Выбрать главу

Скотт мягко улыбнулся.

— Фишер, — сказал он, поднимая руку, чтобы погладить друга, — теперь я должен вернуться и помочь родам. Можешь остаться с ним?

Скотт не представлял, сколько из того, что он говорил, древесный кот на самом деле понимал, но у них с Фишером обычно не возникало проблем при общении на простые темы. Фишер просто спустился у него по руке и спрыгнул на стол, мягко урча потрепанному древесному коту, который усердно набивал пасть оторванными кусочками индейки.
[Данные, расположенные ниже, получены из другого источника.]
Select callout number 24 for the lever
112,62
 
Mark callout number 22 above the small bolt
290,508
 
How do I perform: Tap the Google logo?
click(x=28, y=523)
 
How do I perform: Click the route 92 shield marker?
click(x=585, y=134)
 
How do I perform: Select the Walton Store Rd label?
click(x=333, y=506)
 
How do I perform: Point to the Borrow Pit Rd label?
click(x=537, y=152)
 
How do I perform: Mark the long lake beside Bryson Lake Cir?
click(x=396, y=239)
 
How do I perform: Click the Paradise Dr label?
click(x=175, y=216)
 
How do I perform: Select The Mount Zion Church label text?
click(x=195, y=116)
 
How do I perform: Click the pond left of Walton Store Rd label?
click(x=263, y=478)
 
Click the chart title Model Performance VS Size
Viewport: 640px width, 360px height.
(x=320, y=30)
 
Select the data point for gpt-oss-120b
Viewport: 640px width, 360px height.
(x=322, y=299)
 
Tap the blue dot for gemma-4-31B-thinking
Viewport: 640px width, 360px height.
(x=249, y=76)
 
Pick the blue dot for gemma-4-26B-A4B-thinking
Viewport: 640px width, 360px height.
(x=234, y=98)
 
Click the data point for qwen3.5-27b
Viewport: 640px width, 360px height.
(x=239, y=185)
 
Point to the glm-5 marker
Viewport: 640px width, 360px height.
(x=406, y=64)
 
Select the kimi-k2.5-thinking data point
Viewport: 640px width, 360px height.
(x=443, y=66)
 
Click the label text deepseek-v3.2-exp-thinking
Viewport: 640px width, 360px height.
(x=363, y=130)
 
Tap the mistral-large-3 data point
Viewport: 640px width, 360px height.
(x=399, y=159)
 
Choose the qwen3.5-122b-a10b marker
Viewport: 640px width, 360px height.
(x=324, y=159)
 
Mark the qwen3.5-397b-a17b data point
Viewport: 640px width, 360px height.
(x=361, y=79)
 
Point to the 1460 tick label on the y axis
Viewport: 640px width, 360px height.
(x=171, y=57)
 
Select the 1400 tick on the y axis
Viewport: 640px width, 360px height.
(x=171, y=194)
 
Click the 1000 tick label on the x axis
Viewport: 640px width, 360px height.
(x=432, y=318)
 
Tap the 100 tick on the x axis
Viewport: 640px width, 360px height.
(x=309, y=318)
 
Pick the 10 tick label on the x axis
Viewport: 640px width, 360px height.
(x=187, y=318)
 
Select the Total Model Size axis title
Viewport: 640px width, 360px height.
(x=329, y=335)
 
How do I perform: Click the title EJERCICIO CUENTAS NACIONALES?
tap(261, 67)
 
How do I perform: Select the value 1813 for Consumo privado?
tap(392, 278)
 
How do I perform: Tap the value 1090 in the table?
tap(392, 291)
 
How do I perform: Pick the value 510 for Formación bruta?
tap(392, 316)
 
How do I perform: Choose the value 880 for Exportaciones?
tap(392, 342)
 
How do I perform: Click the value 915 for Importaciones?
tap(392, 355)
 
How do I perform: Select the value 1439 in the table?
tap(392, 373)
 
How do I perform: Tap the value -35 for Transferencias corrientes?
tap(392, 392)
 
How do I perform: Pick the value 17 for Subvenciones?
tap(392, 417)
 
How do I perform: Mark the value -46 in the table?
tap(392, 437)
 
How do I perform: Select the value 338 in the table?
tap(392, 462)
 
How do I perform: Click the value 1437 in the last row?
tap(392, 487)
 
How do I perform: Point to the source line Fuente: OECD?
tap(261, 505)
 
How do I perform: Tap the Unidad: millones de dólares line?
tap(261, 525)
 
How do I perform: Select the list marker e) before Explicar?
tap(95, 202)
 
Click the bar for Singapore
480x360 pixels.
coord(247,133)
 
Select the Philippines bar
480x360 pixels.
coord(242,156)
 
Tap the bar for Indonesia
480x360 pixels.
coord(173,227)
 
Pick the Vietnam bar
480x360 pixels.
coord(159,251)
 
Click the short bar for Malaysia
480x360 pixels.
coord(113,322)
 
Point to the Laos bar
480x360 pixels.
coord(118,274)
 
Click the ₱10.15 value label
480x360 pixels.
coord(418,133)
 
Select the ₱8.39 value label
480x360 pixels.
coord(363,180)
Скотт стянул с себя испачканную рубашку, благодарно улыбнулся Ирине, потащившей её в прачечную, вымыл руки горячей водой с мылом, продезинфицировал их и заторопился к миссис Цивоник.

— Мама в порядке, — немедленно заявила Надя, старшая из дочерей Цивоников. — Как там древесный кот? — с нетерпением добавила она, бочком двигаясь к гостиной.

— Ест вашу индюшку, оставшуюся от обеда. Иди, посмотри сама.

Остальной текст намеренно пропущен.